Benjamin Parsons (1797–1855) was an English congregational minister. He was known as a political campaigner who involved his congregation.

==Life==
Parsons was born on 16 February 1797 at Nibley in Gloucestershire, the son of Thomas Parsons (died 1803) and Anna Stratford, (died 1812), both from farming families. After attending the parsonage school at Dursley and the grammar school at Wotton-under-Edge, he was apprenticed for seven years to a tailor at Frampton-on-Severn.

In 1815 Parsons became a teacher at as Sunday-school set up at Frampton. He joined the church in the Countess of Huntingdon's Connexion at Rodborough Tabernacle in 1821, and on 8 September that year entered Cheshunt College. After occupying a pulpit in Swansea for nine months in 1825, and a short stay at Rochdale, he was ordained to the church at Ebley, near Stroud in Gloucestershire, in August 1826.

A chapel had been built at Ebley in 1797, but there was no school. Parsons lectured to a male audience in the evenings, established a night-school in a smalle chapel at Paken Hill, and started a provident fund in 1832. A day-school was opened in 1840. To support himself and his family he also kept a school in the parsonage.

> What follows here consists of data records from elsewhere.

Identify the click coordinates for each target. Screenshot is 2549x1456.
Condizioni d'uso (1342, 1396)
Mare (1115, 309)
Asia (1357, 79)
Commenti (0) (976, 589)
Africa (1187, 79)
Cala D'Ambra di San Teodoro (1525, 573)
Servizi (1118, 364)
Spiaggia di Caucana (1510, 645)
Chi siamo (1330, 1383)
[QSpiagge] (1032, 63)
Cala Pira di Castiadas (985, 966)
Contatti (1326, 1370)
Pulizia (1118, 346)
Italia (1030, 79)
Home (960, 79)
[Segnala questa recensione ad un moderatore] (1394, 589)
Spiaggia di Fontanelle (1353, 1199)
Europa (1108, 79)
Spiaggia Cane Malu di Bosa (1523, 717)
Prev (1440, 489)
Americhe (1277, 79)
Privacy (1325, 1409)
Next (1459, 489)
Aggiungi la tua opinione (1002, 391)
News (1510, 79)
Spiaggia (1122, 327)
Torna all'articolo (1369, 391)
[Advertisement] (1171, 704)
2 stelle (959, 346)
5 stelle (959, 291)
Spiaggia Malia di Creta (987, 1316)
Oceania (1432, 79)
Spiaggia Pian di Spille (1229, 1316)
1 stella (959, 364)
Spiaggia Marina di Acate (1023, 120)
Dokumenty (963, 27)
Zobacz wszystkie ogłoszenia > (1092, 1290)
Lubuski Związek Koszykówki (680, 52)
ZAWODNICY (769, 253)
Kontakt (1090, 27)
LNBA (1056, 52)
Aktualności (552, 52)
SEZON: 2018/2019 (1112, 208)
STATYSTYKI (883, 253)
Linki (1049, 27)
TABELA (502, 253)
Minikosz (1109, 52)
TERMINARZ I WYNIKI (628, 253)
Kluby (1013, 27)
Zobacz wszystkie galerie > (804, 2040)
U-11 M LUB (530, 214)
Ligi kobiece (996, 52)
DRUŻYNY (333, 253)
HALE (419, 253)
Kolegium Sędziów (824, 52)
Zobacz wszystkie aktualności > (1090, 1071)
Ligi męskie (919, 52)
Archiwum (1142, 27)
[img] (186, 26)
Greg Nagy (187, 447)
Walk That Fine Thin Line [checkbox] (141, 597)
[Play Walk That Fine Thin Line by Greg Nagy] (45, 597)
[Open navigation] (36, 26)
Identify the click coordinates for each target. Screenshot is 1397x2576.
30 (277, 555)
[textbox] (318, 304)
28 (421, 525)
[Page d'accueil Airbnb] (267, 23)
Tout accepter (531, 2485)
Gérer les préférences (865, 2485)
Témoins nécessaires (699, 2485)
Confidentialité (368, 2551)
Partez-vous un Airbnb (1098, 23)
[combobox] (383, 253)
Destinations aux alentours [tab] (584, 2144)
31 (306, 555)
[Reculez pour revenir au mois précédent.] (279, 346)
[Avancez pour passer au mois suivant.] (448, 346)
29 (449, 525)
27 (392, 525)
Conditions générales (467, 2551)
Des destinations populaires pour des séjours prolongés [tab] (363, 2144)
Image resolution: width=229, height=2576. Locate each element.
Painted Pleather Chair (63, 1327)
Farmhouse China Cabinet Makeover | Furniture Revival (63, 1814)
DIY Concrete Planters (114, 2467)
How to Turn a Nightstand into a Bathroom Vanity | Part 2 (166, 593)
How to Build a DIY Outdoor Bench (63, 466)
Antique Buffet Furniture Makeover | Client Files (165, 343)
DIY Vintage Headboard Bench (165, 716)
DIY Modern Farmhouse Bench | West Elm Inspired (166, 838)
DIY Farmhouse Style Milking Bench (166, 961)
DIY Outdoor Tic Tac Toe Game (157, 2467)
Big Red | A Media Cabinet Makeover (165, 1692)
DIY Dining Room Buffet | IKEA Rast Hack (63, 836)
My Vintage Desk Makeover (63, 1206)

Parsons preached at Ebley for the last time, in poor health, on 24 October 1854. He died on 10 January 1855, and was buried at Ebley. A memorial sermon was preached by Edwin Paxton Hood, at Nibley and Ebley.

==Views==
Parsons was an abolitionist ahead of the Slavery Abolition Act 1833, and supported the "six points" of Chartism. He became an opponent of the Corn Laws, bringing forward a motion in 1841 at an Anti-Corn Law League conference. His three main causes as an activist were education of on the voluntary system (as opposed to state education), the temperance movement, and observance of the Sabbath.

==Works==
Parsons in his writings used humour and sarcasm. According to Boos, he "identified with working-class interests, especially popular education, and had a flare for pithy and inventive arguments". He published:

- Why have you become a Pædobaptist? A Dialogue between Hezekiah Hastie, a baptist, and Simon Searche, a Pædobaptist (under the pseudonym John Bull), Stroud, 1835.
- Anti-Bacchus, London, 1840; New York, 1840 (edited by John Marsh); London, 1843.
- The Wine Question Settled, London, 1841.
- The Mental and Moral Dignity of Women, London, 1842, 1849, 1856. Argues for equal female education.
- Education, the Birthright of every Human Being, London, 1845; Leeds, 1864 (4th ed.).
- A Short Memoir of Elizabeth P. Parsons (his daughter), Stroud, 1845.
- Buy the Truth and sell it not, London, 1846.
- The Unconstitutional Character of the Government Plan of Education, London, 1847?
- Tracts for Fustian Jackets and Smock Frocks,’Stroud, issued in penny numbers from the summer of 1847 to early in 1849.
- A Letter to the Clergy of the Borough of Stroud, Stroud, 1847?
- The Greatness of the British Empire, London, 1851 (lectures on English history delivered at Ebley, Stroud, and Cheltenham). In Cassell's Library.
- A Letter to Richard Cobden on the Impolicy … of State Education, London, 1852.
- A Letter to the Earl of Derby on the Cruelty and Injustice of opening the Crystal Palace on the Sabbath, London, 1853.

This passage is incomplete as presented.